§ **Exercise goal**
Print the lines from the one containing "will click(x=13, y=15)." through the one containing "[x=35, y=31]" exactly as they appear.

§ **Provided data**
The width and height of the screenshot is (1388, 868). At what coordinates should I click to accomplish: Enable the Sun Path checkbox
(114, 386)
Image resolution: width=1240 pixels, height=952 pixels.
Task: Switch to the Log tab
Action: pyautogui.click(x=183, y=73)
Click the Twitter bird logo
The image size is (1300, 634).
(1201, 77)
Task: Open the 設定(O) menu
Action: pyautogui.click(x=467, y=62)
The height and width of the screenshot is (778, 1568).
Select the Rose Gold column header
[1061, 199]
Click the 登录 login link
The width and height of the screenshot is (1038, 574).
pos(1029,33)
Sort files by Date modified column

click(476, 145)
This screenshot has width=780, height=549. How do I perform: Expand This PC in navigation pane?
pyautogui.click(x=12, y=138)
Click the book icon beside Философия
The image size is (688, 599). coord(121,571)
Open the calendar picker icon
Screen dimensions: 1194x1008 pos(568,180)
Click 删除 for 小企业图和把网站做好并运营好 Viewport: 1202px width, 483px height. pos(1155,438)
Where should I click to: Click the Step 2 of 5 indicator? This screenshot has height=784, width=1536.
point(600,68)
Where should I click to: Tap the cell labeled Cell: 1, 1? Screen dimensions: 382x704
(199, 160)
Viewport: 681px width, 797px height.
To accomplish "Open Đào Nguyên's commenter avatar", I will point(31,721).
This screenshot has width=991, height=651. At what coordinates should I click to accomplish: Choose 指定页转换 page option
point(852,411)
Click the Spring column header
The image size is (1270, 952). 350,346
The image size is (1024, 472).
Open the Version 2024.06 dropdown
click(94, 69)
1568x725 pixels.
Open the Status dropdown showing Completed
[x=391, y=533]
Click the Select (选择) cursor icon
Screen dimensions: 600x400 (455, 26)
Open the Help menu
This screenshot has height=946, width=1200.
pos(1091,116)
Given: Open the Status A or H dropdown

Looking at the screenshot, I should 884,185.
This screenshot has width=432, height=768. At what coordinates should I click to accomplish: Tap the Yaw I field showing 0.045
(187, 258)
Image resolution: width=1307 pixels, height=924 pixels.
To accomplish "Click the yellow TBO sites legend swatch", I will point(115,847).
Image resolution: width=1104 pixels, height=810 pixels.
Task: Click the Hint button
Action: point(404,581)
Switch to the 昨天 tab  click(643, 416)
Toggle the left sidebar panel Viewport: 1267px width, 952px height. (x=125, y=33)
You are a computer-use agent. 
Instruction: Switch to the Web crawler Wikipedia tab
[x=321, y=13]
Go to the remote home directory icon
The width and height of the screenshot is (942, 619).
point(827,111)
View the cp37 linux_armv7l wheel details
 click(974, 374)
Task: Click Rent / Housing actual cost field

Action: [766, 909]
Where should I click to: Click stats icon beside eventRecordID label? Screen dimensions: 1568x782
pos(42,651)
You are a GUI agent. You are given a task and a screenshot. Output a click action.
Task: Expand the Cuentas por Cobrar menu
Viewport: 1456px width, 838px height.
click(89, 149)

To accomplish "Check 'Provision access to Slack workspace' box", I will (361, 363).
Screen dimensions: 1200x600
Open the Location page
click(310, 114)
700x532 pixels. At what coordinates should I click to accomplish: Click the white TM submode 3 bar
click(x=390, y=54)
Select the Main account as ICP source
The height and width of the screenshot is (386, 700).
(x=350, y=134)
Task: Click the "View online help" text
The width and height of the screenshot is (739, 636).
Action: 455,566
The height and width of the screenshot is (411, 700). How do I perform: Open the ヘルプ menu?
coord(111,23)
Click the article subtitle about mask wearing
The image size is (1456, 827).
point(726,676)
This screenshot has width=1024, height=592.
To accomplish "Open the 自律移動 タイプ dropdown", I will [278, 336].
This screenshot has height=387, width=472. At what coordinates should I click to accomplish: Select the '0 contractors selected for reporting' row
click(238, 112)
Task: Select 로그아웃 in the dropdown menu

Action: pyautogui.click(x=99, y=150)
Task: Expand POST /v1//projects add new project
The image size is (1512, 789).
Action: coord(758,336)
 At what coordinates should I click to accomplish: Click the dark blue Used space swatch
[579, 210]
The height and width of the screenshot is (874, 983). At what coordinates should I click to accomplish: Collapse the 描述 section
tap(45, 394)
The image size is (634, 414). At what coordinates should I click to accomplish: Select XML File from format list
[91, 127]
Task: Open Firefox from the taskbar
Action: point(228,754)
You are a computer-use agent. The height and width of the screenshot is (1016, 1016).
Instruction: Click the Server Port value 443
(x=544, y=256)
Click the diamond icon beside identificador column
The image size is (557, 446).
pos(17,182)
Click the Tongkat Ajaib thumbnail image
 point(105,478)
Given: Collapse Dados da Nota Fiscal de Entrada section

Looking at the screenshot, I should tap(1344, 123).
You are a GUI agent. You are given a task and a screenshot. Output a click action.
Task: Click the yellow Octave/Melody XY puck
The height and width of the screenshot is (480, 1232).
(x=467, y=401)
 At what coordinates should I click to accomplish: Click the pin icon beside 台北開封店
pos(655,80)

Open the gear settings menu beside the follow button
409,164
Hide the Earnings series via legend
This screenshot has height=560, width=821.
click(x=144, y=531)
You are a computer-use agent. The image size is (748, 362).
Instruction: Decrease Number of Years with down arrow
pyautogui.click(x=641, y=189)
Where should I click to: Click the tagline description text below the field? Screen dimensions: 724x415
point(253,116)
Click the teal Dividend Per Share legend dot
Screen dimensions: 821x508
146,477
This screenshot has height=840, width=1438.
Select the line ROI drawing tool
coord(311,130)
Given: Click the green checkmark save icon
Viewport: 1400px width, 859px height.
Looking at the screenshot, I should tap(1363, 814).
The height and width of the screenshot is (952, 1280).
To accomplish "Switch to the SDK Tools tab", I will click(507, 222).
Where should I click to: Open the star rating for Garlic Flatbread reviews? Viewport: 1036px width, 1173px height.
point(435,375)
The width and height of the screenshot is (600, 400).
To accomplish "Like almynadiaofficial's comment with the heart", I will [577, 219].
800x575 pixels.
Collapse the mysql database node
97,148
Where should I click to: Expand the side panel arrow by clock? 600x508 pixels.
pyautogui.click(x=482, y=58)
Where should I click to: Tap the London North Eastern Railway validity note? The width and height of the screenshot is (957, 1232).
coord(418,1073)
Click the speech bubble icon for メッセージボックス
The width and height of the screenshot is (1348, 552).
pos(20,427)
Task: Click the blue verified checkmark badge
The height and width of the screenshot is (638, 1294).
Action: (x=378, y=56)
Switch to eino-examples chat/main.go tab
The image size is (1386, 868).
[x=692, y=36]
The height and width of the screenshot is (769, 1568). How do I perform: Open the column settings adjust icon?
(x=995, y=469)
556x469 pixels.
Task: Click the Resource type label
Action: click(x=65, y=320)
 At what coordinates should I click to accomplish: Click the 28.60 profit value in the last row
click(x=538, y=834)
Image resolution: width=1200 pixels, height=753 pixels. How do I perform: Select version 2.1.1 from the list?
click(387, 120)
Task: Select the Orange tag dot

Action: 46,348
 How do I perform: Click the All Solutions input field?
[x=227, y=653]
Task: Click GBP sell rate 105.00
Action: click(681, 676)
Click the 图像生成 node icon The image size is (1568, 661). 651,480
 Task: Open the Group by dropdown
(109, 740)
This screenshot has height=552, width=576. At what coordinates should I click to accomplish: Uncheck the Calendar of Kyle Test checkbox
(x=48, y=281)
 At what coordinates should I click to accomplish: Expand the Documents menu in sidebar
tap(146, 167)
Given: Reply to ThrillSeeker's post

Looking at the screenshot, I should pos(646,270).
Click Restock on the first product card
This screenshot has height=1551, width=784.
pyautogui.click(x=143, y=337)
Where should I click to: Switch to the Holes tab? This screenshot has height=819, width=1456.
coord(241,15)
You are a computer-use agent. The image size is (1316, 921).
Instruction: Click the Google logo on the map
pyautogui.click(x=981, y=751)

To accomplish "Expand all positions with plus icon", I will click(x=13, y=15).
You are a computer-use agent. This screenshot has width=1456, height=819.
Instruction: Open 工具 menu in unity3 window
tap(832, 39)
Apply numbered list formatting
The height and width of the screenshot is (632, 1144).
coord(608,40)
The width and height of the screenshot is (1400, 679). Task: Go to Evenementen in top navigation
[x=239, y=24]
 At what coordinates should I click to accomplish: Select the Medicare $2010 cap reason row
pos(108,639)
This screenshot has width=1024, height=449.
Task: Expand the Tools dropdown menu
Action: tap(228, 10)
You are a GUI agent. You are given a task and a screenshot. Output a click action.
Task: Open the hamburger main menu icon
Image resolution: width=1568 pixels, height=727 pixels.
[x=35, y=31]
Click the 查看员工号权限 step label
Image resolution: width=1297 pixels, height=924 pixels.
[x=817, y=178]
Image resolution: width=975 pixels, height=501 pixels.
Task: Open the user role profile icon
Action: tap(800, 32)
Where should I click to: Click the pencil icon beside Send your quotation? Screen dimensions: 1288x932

§ **Complete output**
To accomplish "Expand all positions with plus icon", I will click(x=13, y=15).
You are a computer-use agent. This screenshot has width=1456, height=819.
Instruction: Open 工具 menu in unity3 window
tap(832, 39)
Apply numbered list formatting
The height and width of the screenshot is (632, 1144).
coord(608,40)
The width and height of the screenshot is (1400, 679). Task: Go to Evenementen in top navigation
[x=239, y=24]
 At what coordinates should I click to accomplish: Select the Medicare $2010 cap reason row
pos(108,639)
This screenshot has width=1024, height=449.
Task: Expand the Tools dropdown menu
Action: tap(228, 10)
You are a GUI agent. You are given a task and a screenshot. Output a click action.
Task: Open the hamburger main menu icon
Image resolution: width=1568 pixels, height=727 pixels.
[x=35, y=31]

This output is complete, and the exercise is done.